A combination of antidepressant medication and psychotherapy has consistently been shown to be the most effective line of treatment for people diagnosed with dysthymia. Working with a psychotherapist to address the causes and effects of the disorder, in addition to taking antidepressants to help eliminate the symptoms, can be extremely beneficial. This combination is often the preferred method of treatment for those who have dysthymia. Looking at various studies involving treatment for dysthymia, 75% of people responded positively to a combination of cognitive behavioral therapy (CBT) and pharmacotherapy, whereas only 48% of people responded positively to just CBT or medication alone.
In a meta-analytic study from 2008, researchers found an effect size of -.07 (Cohen's d) between pharmacologic treatments and psychological treatments for depressive disorders, suggesting pharmacologic treatments to be slightly more effective, though the results were not found to be statistically significant. This small effect is true only for SSRIs, with TCAs and other pharmacologic treatments showing no differences from psychological treatments. Additionally, there have been several studies yielding results that indicates that severe depression responds more favorably to psychotherapy than pharmacotherapy.

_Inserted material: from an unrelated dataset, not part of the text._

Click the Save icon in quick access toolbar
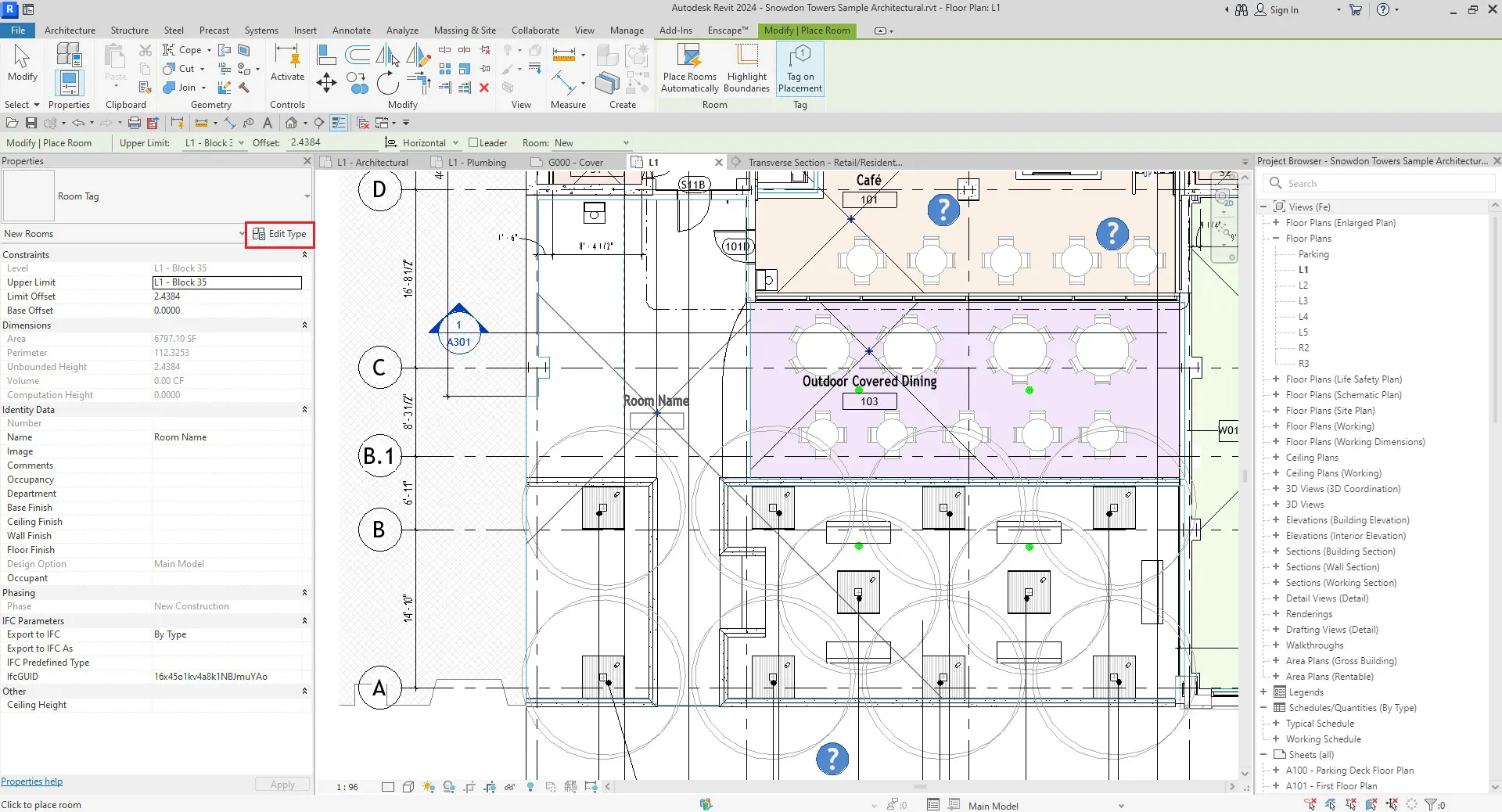Viewport: 1502px width, 812px height. click(x=31, y=123)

Because of dysthymia's chronic nature, treatment resistance can be somewhat common in dysthymic patients. In such a case, augmentation is often recommended. Such treatment augmentations can include lithium pharmacology, thyroid hormone augmentation, buspirone, bupropion, stimulants, and mirtazapine. Additionally, if the person also suffers from seasonal affective disorder, light therapy can be useful in helping augment therapeutic effects.
Globally dysthymia occurs in about 105 million people a year (1.5% of the population). It is slightly more common in women (1.8%) than in men (1.3%). The lifetime prevalence rate of dysthymia in community settings appears to range from 3 to 6% in the United States. However, in primary care settings the rate is higher ranging from 5 to 15 percent. United States prevalence rates tend to be somewhat higher than rates in other countries. Finally, the rate is higher among women than men.